By Promod Puri
The other day for a nostalgic childhood recreation, I bought a medium-size kite from Amazon. The order got delivered within a couple of days. It was a cardboard package double the size of a large pizza box. Inside the box, there was another slim plastic case containing the rolled-up kite along with the string.
While I was delighted for the efficient and quick delivery to get myself into the gone-by flying sport, the spacious packaging intrigued me. Why such an extra-large box where the plastic case inside must be sliding from side to side?
Overpacked and over-wrapped, packaging poses an environmental issue?
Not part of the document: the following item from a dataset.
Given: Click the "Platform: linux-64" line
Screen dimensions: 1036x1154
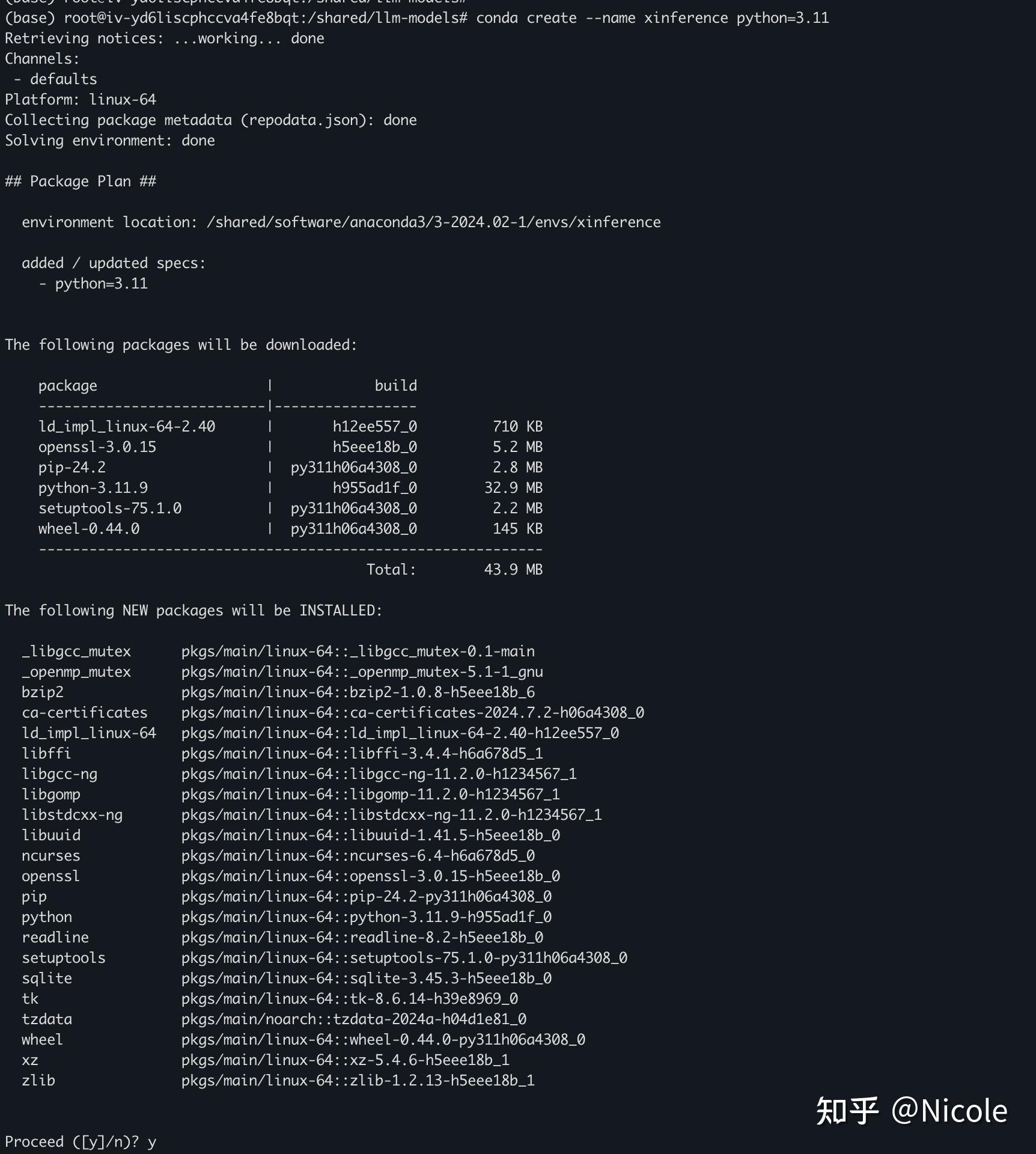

As we are concerned about plastic pollution, cardboard is no less culprit in damaging our environment. Instead, it produces more emissions in production than plastic. Since it is heavier, cardboard packaging costs more on transportation, resulting in higher vehicle emissions and fuel charges.
According to Greenpeace, globally, 4 billion trees are cut down to make paper every year – the equivalent of 1% of the Amazon Rainforest.
Paper production is also a water-intensive and polluting industry. The World Wide Fund says it takes five litres of water to create one sheet of paper.
A forest conservation organization, Canopy, reports that more than half the paper produced globally gets turned into packaging, with 241 million tons of shipping boxes, cardboard mailers, and void-fill wrappers, and other paper-based packaging made yearly.
Yes, cardboard is biodegradable, but according to a report, only 53% of it ends up in recycling bins, and even less is recycled.
With the year-on-year growth of e-commerce sales, packaging volumes are touching the sky. With that, my highflying simple pleasure, the extra-large kite packaging, turned into an environmental concern.